If you’ve never subjected yourself to the heart-wrenching experience of watching Robert Bresson’s Au Hasard Balthazar, then just know that Balthazar, the lovable abused donkey that serves as a protagonist, is you. Granted, he’s also supposed to represent a Christ-like figure, but that’s beside the point.
http://www.youtube.com/watch?v=vbXB3xN35p8
The slow death of Balthazar begins almost as soon as he is purchased by a pastoral family that lives on the land in the French countryside. A little girl named Marie (Anne Wiazemsky) urges her father to buy Balthazar more so that she can have him as a pet than for actual use as a farm animal. Her attachment to the donkey is strong at first, as she plays games with him and her best friend/childhood crush Jacques (Walter Green). But as she grows older, her interest in Balthazar wanes, even when he is malevolently treated by other owners.
Instead, Marie becomes more preoccupied with a troubled youth named Gerard, a teenage boy hired by her father to make runs using Balthazar. What they don’t know, however, is that Gerard is also using Balthazar to smuggle goods across the border. Jacques, meanwhile, continues to profess being in love with Marie and wants to marry her per their childhood promise to each other. Marie couldn’t care less as she falls deeper into the seedy clutches of Gerard.
Balthazar, on the other hand, is on the precipice of death, which leads Arnold (Jean-Claude Guilbert)–presumably a neighboring farmer (though little back story, if any, is given in this film)–to take possession of him. Claiming that time on the road did him good, Arnold continues to get the most out of Balthazar, often through beating him with a bottle (one smidgen of back story is that he’s an alcoholic). Like Balthazar, you, too are subjected to unnecessarily malevolent handling: Just think of yourself at work, on your commute and among family or so-called friends.

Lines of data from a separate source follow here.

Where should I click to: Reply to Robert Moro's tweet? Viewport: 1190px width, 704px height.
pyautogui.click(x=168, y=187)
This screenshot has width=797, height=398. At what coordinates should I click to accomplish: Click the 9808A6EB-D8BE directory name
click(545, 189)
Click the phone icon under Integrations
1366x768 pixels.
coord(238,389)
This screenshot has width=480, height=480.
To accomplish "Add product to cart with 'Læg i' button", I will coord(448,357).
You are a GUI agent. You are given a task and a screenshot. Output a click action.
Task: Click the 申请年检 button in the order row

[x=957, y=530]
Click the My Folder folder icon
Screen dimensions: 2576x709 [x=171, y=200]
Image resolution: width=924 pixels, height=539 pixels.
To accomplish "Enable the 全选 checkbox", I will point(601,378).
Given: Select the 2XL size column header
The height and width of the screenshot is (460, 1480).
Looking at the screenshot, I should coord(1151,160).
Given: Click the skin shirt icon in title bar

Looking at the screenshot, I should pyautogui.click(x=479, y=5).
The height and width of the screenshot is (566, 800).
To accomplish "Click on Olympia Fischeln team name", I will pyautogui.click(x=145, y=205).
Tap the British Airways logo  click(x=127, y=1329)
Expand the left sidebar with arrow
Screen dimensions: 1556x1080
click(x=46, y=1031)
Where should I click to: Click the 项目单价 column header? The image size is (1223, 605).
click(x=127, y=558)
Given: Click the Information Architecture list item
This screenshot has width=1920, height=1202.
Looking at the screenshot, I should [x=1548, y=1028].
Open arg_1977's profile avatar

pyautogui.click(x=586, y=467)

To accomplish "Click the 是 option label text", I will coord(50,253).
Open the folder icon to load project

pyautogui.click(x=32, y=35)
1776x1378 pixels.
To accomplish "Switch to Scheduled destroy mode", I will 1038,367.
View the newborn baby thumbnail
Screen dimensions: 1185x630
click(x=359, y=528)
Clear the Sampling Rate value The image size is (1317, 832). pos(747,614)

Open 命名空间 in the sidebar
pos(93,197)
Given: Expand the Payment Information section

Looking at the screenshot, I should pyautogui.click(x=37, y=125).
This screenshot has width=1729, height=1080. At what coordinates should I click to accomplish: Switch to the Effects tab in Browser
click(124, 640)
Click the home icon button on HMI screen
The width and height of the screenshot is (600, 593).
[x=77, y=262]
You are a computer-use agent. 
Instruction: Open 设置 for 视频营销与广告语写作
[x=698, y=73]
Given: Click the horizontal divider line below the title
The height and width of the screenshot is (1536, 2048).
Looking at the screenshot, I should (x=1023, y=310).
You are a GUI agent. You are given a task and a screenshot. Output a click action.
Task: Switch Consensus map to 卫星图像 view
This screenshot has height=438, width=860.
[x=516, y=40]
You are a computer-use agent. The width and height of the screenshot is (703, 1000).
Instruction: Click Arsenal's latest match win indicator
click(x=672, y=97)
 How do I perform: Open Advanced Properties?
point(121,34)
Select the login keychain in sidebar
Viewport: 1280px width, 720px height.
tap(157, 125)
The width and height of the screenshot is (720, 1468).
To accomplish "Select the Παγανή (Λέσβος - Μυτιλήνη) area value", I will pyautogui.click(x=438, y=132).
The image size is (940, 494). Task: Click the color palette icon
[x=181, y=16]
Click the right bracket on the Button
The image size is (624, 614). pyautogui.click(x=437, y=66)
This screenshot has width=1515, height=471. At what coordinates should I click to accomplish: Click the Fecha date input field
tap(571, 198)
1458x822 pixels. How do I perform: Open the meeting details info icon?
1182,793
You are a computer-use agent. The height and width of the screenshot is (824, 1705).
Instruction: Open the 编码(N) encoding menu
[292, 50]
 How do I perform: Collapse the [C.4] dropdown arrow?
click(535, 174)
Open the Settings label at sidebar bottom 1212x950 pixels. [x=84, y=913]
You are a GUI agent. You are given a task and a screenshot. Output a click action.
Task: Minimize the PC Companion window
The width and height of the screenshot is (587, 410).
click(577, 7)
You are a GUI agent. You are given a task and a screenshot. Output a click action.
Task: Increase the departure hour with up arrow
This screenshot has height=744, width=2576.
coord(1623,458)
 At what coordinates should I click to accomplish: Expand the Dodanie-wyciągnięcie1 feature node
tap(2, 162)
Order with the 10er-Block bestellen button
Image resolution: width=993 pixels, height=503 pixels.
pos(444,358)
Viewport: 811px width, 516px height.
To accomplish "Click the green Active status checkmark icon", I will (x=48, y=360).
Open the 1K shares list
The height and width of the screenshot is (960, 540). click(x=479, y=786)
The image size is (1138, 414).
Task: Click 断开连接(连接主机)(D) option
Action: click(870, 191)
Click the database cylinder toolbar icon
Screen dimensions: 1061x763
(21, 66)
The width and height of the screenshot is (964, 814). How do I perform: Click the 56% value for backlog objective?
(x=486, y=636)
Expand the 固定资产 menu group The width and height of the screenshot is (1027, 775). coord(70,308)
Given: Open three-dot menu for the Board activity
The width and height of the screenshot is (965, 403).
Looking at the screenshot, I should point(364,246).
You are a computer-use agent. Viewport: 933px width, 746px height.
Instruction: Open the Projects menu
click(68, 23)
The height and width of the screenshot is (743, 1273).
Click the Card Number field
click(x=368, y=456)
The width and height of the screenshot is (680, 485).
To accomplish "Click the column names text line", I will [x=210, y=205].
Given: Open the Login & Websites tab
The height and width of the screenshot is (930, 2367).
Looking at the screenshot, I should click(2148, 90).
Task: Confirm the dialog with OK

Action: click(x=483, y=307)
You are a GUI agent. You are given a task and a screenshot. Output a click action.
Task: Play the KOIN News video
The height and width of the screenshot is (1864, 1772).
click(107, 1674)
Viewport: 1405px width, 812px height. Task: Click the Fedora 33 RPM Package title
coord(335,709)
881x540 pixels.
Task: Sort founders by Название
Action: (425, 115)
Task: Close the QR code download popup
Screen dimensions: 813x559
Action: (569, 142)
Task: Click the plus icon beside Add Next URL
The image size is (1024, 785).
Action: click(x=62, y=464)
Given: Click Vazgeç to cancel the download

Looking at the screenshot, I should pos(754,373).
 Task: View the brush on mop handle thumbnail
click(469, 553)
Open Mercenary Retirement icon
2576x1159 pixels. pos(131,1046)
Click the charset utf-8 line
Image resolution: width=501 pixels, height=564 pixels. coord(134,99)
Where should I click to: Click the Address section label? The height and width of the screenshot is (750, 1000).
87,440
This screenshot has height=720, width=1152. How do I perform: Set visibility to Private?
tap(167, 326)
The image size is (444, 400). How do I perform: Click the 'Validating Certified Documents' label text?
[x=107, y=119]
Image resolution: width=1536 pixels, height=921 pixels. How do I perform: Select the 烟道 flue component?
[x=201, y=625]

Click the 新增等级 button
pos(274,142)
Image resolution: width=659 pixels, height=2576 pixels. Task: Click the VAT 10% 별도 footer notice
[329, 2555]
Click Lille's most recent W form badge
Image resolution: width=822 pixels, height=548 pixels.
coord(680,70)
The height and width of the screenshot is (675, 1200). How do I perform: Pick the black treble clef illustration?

Another interpretation (and there are many) of Balthazar is that his existence is so random, his fate so out of his own control that, indeed, he is just like every other human to have walked this occasionally kind, but mostly brutal earth. How Balthazar comes to his end is, in fact, another case in point of the arbitrariness of destiny. In all of these ways, Bresson’s film is both a comfort and an additional source of sadness in contemplating the way life plays out.